Being highly educated and analytical lets you say things about your position, or associate probabilities/risks to what might happen. That's all great if you want that data or do it professionally.


And let's be really clear. This system is dynamic. By measuring it and making statements about it, we change it. This thread will be impacting the outcome of the future.
We had this banged into us again and again post 2008. The economy is fine, it's just about being positive. Positive sentiment, spend, invest, get the economy going again. We need to just pretend it's all ok and it will be. Yes, fine.
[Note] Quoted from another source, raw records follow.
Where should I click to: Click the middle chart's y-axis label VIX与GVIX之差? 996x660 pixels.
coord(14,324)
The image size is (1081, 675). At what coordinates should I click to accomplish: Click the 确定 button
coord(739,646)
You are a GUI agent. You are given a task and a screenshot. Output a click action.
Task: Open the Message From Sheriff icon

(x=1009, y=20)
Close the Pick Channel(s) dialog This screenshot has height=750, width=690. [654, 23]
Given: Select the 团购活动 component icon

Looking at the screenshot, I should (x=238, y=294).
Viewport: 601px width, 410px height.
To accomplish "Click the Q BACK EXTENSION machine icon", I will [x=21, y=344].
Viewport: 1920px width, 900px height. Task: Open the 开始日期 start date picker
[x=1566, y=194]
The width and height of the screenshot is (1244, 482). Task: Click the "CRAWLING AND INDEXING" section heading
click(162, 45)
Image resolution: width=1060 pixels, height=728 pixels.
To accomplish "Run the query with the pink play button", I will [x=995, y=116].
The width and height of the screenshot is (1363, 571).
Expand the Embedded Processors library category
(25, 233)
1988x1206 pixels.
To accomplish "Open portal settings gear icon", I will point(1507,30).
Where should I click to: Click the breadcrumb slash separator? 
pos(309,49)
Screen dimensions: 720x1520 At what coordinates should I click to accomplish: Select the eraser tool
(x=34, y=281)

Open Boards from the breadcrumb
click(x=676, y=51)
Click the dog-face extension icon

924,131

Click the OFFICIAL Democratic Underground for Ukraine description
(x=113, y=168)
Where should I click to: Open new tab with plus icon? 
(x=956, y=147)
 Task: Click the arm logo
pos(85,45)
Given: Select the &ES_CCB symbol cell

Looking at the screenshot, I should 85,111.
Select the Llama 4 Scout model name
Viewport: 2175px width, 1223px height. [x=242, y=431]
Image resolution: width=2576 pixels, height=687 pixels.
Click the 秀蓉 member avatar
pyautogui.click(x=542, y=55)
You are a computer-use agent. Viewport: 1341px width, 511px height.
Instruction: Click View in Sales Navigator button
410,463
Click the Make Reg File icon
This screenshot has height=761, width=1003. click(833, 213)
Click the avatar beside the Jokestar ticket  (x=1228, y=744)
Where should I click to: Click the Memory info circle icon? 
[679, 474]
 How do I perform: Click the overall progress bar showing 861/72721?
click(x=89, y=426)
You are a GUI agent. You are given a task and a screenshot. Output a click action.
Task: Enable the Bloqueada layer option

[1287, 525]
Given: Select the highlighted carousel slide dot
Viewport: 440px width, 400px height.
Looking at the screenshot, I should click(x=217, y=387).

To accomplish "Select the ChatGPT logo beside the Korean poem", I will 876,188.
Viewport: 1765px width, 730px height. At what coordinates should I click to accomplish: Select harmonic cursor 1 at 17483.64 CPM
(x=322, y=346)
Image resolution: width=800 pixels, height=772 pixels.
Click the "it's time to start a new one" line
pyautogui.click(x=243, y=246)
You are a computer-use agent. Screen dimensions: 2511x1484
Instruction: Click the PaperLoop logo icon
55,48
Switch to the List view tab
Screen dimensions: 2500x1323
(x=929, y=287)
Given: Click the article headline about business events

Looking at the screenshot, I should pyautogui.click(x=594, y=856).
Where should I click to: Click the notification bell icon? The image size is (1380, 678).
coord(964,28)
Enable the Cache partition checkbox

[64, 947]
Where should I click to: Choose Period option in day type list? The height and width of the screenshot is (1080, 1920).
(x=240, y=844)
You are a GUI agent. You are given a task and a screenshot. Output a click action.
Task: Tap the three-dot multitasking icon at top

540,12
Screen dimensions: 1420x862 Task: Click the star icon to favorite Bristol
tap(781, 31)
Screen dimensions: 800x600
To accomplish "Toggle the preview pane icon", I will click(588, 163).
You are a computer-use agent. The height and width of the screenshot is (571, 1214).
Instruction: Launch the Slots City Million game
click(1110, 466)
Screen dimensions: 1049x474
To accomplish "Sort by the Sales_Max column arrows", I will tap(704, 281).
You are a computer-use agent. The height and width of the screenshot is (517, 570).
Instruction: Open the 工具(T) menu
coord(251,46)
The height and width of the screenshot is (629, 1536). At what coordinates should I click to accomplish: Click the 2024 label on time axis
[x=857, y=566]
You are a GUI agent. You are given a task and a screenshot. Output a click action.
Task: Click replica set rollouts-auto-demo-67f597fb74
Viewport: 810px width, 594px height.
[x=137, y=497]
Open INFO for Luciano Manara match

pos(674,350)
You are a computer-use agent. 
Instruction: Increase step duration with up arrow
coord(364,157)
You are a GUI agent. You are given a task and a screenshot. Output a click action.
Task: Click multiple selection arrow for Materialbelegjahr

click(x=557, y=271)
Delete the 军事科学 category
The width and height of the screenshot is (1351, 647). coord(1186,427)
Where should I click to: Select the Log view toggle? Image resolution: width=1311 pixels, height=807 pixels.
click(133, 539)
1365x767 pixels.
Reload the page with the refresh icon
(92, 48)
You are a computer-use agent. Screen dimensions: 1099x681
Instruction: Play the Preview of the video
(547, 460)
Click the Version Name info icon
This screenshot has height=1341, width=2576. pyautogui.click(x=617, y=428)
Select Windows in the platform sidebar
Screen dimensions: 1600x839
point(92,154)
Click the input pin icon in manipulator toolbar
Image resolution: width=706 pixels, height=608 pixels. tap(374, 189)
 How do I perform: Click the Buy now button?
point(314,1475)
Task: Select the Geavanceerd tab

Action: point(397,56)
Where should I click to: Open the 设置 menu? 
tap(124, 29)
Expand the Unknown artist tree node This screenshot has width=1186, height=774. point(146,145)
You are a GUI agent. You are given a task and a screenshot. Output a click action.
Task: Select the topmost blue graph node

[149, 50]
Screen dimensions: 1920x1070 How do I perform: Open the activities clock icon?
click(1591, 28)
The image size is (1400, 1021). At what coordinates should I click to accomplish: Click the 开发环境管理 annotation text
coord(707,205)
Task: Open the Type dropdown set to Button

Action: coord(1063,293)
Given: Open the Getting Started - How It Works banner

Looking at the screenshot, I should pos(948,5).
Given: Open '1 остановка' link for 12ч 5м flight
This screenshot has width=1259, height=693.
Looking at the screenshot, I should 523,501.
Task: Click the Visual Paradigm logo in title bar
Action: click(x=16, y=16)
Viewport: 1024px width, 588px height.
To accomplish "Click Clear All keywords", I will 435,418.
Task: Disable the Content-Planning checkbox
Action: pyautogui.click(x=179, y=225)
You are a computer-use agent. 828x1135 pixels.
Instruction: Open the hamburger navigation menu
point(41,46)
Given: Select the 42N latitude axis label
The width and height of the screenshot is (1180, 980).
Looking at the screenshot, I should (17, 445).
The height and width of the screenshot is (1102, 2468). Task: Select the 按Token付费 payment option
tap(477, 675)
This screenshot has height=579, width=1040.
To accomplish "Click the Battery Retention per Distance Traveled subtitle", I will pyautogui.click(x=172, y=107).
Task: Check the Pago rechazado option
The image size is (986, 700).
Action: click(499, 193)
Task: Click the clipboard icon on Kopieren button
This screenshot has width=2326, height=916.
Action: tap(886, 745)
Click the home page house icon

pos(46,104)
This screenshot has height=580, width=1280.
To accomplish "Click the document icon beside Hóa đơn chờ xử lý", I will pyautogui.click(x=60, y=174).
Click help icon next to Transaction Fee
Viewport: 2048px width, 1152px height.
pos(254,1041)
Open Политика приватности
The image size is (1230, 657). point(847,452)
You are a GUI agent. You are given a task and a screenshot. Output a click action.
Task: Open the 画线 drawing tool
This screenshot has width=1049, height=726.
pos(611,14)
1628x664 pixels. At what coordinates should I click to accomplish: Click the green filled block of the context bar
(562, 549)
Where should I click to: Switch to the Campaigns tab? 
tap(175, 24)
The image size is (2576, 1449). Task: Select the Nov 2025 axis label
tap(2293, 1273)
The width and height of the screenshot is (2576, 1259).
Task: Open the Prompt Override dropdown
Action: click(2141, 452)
And that is the same today. BUT, people have less money, poor people are poorer. Richer people are stupidly rich. People have more to lose at both ends. There is no cushion for stimulus. We're in debt up to the eyeballs and government are already raising taxes to pay for it.

How can people not be fearful about their economic future when they're faced with this clear reality?


The natural reaction of participants facing where we've ended up isn't to just go out spending money they don't have, and QE can no longer provide (inflation), and government can no longer borrow to give them to spend, and which inflation and other stuff is eating up, and which taxes are eating up, and higher interest rates on their mortage is eating up...



But please don't listen to me. Position accordingly. Maybe if we all go rose tinted glasses and think about how an entire generation won't be able to buy houses and have families, then everything will just somehow work out fine. Afterall we've got Boris on the job!